#### Available data
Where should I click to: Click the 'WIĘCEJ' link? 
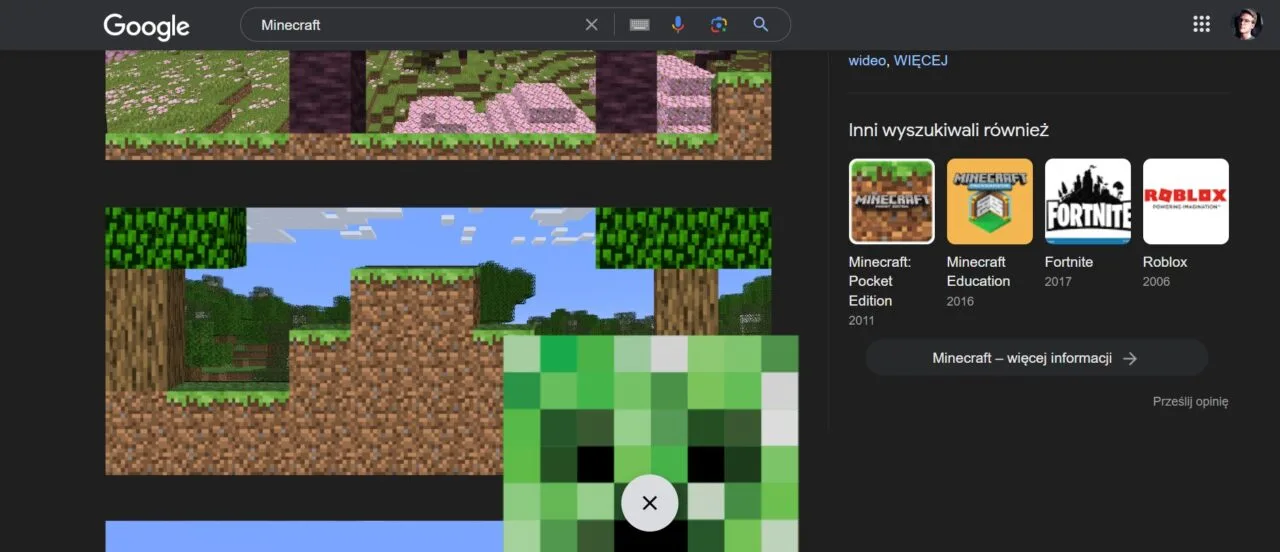pos(920,60)
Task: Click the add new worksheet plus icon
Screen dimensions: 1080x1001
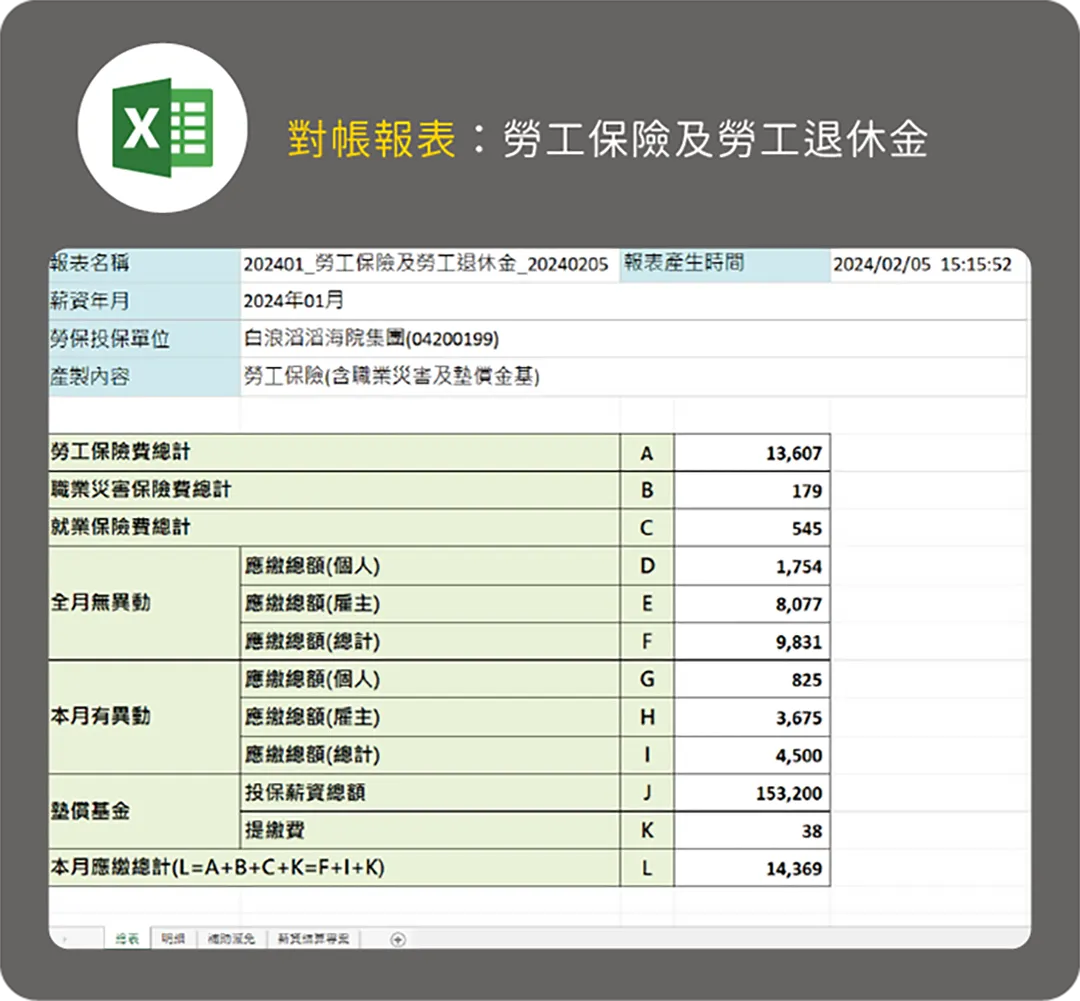Action: (x=396, y=938)
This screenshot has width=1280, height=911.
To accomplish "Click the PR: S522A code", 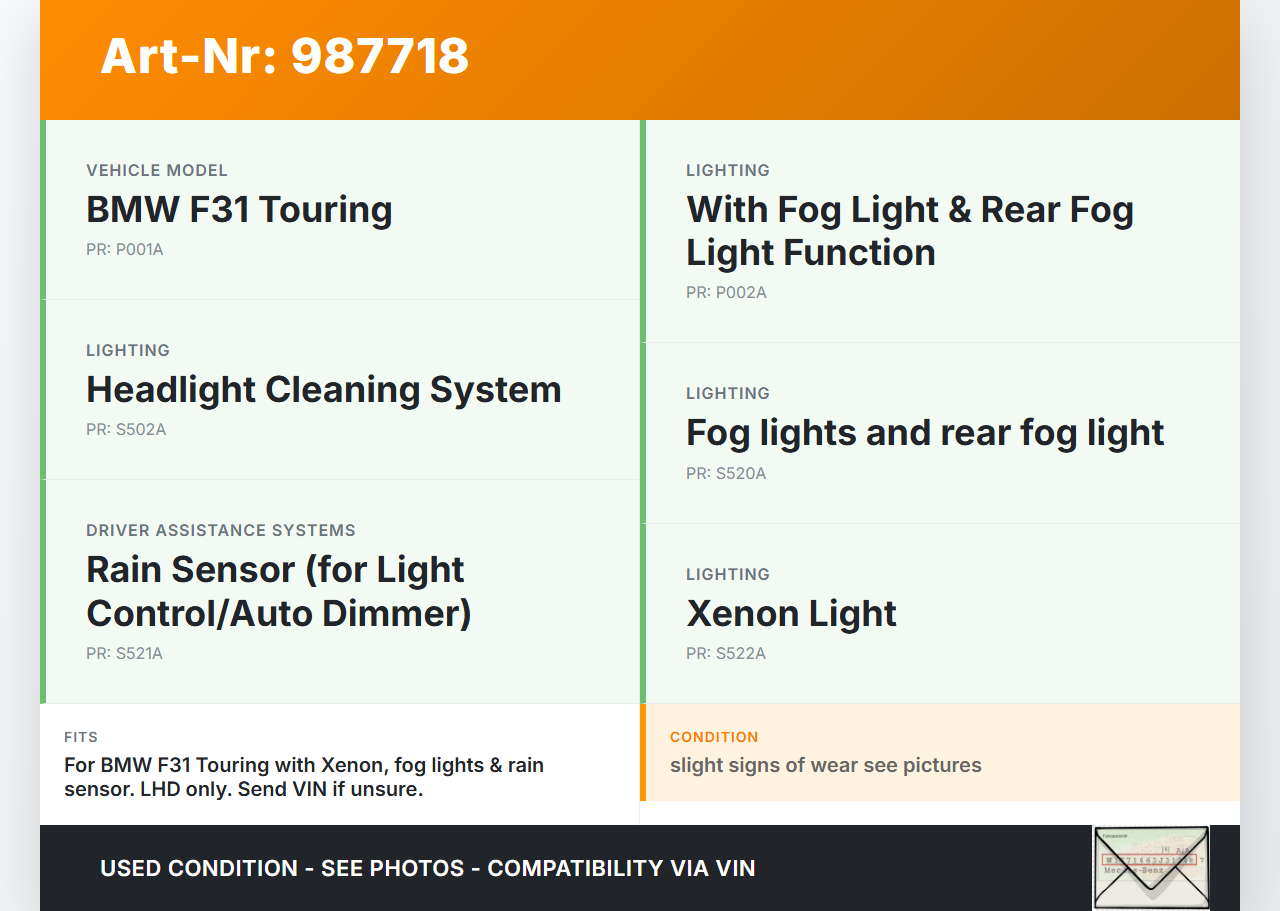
########
:: Your goal ::
Set down every entry above exactly as written, but skip the pictures.

:: Solution to this problem ::
Where should I click to: Click the 'WIĘCEJ' link? 
pos(920,60)
Task: Click the add new worksheet plus icon
Screen dimensions: 1080x1001
Action: (x=396, y=938)
This screenshot has width=1280, height=911.
To accomplish "Click the PR: S522A code", 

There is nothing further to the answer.